Records from a data collection:
++++++

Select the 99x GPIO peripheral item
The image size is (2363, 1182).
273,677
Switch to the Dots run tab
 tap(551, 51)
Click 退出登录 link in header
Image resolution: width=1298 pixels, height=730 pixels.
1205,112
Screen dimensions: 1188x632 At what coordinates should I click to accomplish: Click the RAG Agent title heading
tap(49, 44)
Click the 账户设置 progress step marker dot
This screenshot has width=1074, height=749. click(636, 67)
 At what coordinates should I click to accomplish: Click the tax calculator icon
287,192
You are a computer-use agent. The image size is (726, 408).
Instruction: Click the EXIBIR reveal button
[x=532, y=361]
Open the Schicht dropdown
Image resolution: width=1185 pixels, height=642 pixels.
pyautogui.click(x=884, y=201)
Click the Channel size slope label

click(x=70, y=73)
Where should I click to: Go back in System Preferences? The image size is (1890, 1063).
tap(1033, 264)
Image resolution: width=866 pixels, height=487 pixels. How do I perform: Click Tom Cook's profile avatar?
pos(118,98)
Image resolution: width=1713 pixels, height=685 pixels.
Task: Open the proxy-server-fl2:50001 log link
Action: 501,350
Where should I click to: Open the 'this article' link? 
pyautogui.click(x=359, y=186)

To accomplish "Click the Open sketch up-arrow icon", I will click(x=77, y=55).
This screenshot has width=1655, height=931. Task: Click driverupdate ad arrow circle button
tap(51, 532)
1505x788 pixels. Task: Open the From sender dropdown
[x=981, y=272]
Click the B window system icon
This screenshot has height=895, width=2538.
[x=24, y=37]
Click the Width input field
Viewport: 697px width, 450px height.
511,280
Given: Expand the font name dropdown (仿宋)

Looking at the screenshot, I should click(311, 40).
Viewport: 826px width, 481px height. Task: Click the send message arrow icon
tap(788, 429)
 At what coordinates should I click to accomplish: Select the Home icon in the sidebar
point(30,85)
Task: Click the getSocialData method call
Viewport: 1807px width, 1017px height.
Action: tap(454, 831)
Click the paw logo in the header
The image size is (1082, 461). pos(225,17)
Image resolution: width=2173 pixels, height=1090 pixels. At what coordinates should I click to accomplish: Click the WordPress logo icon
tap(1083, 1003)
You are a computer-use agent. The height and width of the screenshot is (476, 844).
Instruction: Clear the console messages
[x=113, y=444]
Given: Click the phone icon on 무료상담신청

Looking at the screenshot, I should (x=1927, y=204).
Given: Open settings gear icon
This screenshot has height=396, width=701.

++++++

The data are to be transcribed in full, exactly as given.

= Task output =
Select the 99x GPIO peripheral item
The image size is (2363, 1182).
273,677
Switch to the Dots run tab
 tap(551, 51)
Click 退出登录 link in header
Image resolution: width=1298 pixels, height=730 pixels.
1205,112
Screen dimensions: 1188x632 At what coordinates should I click to accomplish: Click the RAG Agent title heading
tap(49, 44)
Click the 账户设置 progress step marker dot
This screenshot has width=1074, height=749. click(636, 67)
 At what coordinates should I click to accomplish: Click the tax calculator icon
287,192
You are a computer-use agent. The image size is (726, 408).
Instruction: Click the EXIBIR reveal button
[x=532, y=361]
Open the Schicht dropdown
Image resolution: width=1185 pixels, height=642 pixels.
pyautogui.click(x=884, y=201)
Click the Channel size slope label

click(x=70, y=73)
Where should I click to: Go back in System Preferences? The image size is (1890, 1063).
tap(1033, 264)
Image resolution: width=866 pixels, height=487 pixels. How do I perform: Click Tom Cook's profile avatar?
pos(118,98)
Image resolution: width=1713 pixels, height=685 pixels.
Task: Open the proxy-server-fl2:50001 log link
Action: 501,350
Where should I click to: Open the 'this article' link? 
pyautogui.click(x=359, y=186)

To accomplish "Click the Open sketch up-arrow icon", I will click(x=77, y=55).
This screenshot has width=1655, height=931. Task: Click driverupdate ad arrow circle button
tap(51, 532)
1505x788 pixels. Task: Open the From sender dropdown
[x=981, y=272]
Click the B window system icon
This screenshot has height=895, width=2538.
[x=24, y=37]
Click the Width input field
Viewport: 697px width, 450px height.
511,280
Given: Expand the font name dropdown (仿宋)

Looking at the screenshot, I should click(311, 40).
Viewport: 826px width, 481px height. Task: Click the send message arrow icon
tap(788, 429)
 At what coordinates should I click to accomplish: Select the Home icon in the sidebar
point(30,85)
Task: Click the getSocialData method call
Viewport: 1807px width, 1017px height.
Action: tap(454, 831)
Click the paw logo in the header
The image size is (1082, 461). pos(225,17)
Image resolution: width=2173 pixels, height=1090 pixels. At what coordinates should I click to accomplish: Click the WordPress logo icon
tap(1083, 1003)
You are a computer-use agent. The height and width of the screenshot is (476, 844).
Instruction: Clear the console messages
[x=113, y=444]
Given: Click the phone icon on 무료상담신청

Looking at the screenshot, I should (x=1927, y=204).
Given: Open settings gear icon
This screenshot has height=396, width=701.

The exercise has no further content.